I discovered the work of experimental filmmaker Arthur Lipsett earlier this year and have since been fascinated by his creativity and tragic life story. An auteur of the collage film, Lipsett was lost in the labyrinthine bureaucracy of the National Film Board in the ’60s and ’70s, which gave many filmmakers a chance to work but insisted they follow standard operating procedures in order to secure funding and equipment for their projects. (One interviewee in the film additionally suggests that the NFB really only had room for “one Artist,” and that spot was already filled by Norman McLaren.) Lipsett became a virtual celebrity with his Academy Award-winning short, Very Nice, Very Nice (1961), but his unorthodox production methods (such as submitting photo collages on poster board rather than traditional storyboards) helped to perpetually marginalize himself until his mental health deteriorated in the ’70s; he eventually took his own life in 1986.

Martin Lavut’s biography of Lipsett is reasonably informative, but it inevitably seems both too close to its subject and curiously superficial.
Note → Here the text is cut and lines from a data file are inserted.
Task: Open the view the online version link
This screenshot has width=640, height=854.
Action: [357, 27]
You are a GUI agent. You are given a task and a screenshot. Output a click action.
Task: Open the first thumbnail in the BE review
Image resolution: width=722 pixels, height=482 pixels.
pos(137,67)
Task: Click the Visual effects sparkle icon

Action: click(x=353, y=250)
It would make an excellent addition to a much-needed DVD set of Lipsett’s work. But the documentary is cut too quickly, stringing together a sentence or two from one talking head to another, creating a breathless feel that is almost tiring. (George Lucas offers five seconds at the beginning: “In terms of understanding the power of sound and picture relationships, there’s no one better than Arthur Lipsett.” Next.) Perhaps Lavut saw this fast cutting as a tribute to Lipsett’s montage artistry, but I found it frustrating. Problematic, too, is the film’s almost sole reliance on Lipsett’s inner circle of acquaintances (Tanya Tree, Christopher Nutter, Ryan Larkin), of which many–particularly Lipsett’s onetime girlfriend Judith Sandiford–recount his eccentric behavior through a haze of friendship, love and pain, making the film more confessional than critical. I would’ve appreciated more insight into Lipsett’s complex relationship with the NFB or stronger voices from the aesthetic arena rather than this compilation of personal anecdotes. Definitely engaging, but hardly the final word on this most enigmatic of filmmakers.